ECLI:NL:CRVB:2011:BU1906
Centrale Raad van Beroep
- Hoger beroep
- C.P.J. Goorden
- J.J.T. van den Corput
- F.A.M. Stroink
- Rechtspraak.nl
Beoordeling van het recht op WIA-uitkering en beëindiging van ziekengeld bij appellante met CVS/ME
In deze zaak heeft de Centrale Raad van Beroep op 26 oktober 2011 uitspraak gedaan in hoger beroep over de rechtmatigheid van de beëindiging van de ziekengelduitkering en de afwijzing van de WIA-aanvraag van appellante. Appellante, die sinds 2001 als administratief medewerkster werkte, meldde zich in 2006 ziek vanwege vermoeidheidsklachten en zwangerschapsgerelateerde klachten. Na beëindiging van haar dienstverband ontving zij tijdelijk een uitkering op grond van de Wet arbeid en zorg, maar meldde zich opnieuw ziek in 2007. De verzekeringsarts concludeerde dat appellante beperkingen had door een chronisch vermoeidheidssyndroom (CVS) en andere klachten, maar oordeelde dat zij geschikt was voor haar eigen werk. Het Uwv beëindigde haar ziekengeld per 5 juni 2008, wat appellante aanvocht.

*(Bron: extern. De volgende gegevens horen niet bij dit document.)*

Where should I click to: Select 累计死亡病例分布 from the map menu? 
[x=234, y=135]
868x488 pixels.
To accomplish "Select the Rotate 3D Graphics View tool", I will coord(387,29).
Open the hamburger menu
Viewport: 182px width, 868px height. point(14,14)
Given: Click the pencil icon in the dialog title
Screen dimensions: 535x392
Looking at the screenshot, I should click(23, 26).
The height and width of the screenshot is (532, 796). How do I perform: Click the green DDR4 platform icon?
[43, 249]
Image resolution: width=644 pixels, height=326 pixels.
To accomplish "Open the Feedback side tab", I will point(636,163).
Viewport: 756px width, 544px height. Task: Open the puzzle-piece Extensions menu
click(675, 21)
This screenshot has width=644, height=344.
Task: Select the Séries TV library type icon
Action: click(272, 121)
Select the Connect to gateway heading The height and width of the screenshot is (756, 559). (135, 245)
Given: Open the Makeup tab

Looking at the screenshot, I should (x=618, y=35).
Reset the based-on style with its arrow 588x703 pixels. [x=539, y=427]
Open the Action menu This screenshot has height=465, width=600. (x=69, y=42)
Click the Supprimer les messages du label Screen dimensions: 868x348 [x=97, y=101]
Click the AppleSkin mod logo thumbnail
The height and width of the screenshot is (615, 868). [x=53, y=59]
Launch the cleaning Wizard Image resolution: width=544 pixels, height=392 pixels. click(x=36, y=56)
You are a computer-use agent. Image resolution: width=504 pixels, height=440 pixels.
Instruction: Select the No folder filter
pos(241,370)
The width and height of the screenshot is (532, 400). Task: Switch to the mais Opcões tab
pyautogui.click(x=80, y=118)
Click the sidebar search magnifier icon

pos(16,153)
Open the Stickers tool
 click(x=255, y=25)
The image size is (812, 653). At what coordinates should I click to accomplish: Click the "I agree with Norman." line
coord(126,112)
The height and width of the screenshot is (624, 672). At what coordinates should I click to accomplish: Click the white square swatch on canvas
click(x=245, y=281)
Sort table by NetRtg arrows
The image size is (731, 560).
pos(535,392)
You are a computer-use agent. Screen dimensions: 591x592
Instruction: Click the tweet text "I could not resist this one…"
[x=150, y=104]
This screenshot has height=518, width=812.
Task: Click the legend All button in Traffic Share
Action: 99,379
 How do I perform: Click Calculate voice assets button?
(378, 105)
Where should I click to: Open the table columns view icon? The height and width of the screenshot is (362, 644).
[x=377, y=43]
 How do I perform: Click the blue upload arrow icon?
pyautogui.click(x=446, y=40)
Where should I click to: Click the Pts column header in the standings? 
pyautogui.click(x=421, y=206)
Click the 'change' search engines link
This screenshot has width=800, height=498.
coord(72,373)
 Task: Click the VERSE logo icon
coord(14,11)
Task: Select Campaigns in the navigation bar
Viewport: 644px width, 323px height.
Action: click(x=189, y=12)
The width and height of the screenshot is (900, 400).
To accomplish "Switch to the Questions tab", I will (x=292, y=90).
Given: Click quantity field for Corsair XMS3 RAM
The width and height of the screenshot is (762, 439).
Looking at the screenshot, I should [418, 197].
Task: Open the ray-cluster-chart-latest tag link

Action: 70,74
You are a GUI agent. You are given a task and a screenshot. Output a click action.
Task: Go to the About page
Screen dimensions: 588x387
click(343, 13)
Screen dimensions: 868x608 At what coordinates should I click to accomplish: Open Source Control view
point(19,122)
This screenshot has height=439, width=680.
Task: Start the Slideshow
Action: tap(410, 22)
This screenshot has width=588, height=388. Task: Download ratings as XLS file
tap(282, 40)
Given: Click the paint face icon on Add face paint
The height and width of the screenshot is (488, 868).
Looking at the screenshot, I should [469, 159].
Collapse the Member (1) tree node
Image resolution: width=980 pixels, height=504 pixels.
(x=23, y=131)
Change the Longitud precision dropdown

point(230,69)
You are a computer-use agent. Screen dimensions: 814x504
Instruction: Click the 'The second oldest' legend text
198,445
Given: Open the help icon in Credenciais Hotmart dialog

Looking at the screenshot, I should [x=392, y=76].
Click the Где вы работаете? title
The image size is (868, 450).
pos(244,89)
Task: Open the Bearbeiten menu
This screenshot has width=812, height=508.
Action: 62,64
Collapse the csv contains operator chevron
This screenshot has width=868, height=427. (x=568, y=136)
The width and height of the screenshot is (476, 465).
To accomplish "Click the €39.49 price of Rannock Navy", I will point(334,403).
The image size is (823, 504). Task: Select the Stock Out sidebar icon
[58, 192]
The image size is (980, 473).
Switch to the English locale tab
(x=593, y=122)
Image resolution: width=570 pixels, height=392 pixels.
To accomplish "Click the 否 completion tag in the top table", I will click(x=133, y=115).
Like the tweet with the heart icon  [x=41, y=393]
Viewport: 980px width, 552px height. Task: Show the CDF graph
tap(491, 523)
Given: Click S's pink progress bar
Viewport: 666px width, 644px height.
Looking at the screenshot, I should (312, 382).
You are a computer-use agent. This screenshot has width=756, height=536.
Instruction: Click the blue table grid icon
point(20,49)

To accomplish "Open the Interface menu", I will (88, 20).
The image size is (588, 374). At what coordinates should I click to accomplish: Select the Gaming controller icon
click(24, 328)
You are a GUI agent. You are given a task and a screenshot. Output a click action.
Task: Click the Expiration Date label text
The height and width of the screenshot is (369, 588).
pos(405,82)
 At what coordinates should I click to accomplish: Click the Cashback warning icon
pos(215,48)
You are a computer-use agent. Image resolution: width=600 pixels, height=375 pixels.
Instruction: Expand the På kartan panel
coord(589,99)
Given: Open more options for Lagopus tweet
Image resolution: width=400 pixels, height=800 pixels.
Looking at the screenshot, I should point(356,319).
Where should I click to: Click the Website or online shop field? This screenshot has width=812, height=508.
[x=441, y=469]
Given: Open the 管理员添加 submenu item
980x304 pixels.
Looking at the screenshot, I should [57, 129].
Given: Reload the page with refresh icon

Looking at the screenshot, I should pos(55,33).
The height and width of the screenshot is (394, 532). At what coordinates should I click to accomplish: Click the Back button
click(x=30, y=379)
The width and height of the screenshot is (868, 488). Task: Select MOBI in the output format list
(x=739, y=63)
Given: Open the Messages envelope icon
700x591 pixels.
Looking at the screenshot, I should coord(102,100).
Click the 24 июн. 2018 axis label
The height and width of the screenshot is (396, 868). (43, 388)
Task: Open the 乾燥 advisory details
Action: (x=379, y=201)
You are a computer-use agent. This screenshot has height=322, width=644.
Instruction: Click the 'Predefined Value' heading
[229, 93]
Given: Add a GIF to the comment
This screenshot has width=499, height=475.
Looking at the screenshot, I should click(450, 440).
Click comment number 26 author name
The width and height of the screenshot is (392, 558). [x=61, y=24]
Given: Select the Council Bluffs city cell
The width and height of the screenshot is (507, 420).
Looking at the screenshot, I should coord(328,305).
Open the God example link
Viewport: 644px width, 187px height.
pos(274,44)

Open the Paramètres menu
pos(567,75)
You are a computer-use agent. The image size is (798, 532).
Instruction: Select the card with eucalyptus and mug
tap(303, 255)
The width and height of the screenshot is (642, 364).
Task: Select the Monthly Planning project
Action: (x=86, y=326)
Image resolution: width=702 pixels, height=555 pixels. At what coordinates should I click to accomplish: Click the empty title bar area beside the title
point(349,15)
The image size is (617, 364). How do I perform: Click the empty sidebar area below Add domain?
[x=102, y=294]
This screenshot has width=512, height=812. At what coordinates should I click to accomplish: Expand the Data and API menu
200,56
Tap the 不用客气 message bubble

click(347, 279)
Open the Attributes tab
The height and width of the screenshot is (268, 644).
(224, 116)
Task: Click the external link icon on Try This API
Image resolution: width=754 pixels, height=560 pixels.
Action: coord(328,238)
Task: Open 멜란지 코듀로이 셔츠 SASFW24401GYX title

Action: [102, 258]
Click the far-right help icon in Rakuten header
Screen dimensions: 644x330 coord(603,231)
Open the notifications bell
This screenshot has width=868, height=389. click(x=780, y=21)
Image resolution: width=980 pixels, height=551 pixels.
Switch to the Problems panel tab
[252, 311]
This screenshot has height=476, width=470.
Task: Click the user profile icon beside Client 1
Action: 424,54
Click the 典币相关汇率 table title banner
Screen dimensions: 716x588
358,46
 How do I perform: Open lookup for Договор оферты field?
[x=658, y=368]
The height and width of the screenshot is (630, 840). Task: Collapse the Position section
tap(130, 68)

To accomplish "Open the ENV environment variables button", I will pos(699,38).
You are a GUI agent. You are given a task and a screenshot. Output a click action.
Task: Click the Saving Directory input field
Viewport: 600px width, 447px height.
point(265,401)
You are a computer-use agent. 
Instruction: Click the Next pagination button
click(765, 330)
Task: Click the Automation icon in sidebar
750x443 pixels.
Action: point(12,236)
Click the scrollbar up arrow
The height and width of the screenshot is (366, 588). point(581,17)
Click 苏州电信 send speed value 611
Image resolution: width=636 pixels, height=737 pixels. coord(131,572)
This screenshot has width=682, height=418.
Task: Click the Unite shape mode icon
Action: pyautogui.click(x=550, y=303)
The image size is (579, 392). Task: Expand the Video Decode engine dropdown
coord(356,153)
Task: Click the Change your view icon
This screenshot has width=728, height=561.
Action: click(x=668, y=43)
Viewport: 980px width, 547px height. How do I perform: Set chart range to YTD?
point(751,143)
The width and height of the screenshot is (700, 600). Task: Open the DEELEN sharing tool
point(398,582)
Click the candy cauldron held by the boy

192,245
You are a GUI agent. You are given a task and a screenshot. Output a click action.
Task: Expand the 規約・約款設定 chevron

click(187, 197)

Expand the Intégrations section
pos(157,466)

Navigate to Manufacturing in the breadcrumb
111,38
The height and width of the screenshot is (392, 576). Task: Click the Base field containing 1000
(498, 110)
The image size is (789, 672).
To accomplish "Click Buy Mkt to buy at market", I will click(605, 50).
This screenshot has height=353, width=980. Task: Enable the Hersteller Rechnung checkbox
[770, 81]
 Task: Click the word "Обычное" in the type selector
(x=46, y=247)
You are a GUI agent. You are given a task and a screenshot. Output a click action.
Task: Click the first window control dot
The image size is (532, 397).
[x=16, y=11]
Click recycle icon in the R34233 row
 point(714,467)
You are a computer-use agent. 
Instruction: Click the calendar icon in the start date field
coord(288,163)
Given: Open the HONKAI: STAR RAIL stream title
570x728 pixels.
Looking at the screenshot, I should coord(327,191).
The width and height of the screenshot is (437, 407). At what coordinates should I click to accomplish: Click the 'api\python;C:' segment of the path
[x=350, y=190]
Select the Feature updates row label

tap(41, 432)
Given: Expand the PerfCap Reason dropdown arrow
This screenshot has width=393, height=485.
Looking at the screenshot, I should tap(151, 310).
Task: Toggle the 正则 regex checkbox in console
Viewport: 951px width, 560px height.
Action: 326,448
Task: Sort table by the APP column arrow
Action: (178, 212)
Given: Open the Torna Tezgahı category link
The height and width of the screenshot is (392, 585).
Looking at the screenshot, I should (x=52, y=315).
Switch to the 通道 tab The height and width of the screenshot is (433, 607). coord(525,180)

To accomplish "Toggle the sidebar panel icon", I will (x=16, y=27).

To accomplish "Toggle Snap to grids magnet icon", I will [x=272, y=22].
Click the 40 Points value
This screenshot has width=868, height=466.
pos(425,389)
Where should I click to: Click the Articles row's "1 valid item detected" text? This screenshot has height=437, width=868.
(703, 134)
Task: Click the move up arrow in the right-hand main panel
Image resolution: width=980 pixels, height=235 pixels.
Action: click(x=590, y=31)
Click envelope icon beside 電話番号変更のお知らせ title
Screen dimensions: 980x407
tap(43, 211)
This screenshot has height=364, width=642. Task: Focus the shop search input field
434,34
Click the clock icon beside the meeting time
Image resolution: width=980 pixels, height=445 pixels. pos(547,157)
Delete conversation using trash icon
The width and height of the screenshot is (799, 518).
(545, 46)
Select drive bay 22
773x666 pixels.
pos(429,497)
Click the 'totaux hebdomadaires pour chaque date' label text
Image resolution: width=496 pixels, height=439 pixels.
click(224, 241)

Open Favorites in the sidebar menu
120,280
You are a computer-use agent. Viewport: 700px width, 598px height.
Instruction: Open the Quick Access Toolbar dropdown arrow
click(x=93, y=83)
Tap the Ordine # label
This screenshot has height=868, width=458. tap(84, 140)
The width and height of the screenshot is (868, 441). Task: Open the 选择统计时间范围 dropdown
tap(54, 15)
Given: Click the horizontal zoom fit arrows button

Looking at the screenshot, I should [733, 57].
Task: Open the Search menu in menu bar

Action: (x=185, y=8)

De Raad oordeelde dat het Uwv voldoende zorgvuldig onderzoek had verricht en dat de beperkingen van appellante adequaat waren vastgelegd in de Functionele Mogelijkhedenlijst (FML). Appellante stelde dat haar beperkingen als gevolg van CVS/ME niet goed waren ingeschat en dat er ook sprake was van fibromyalgie, maar de Raad vond geen medische onderbouwing voor deze stellingen. De Raad bevestigde dat appellante de wachttijd van 104 weken voor de WIA-uitkering niet had doorlopen, waardoor zij geen recht had op deze uitkering. De uitspraak van de rechtbank werd bevestigd, en er werden geen termen gezien voor een veroordeling in de proceskosten.
De uitspraak benadrukt het belang van zorgvuldig medisch onderzoek en de noodzaak voor appellanten om hun claims met voldoende medische gegevens te onderbouwen. De Raad concludeerde dat de beëindiging van de ZW-uitkering en de afwijzing van de WIA-aanvraag terecht waren.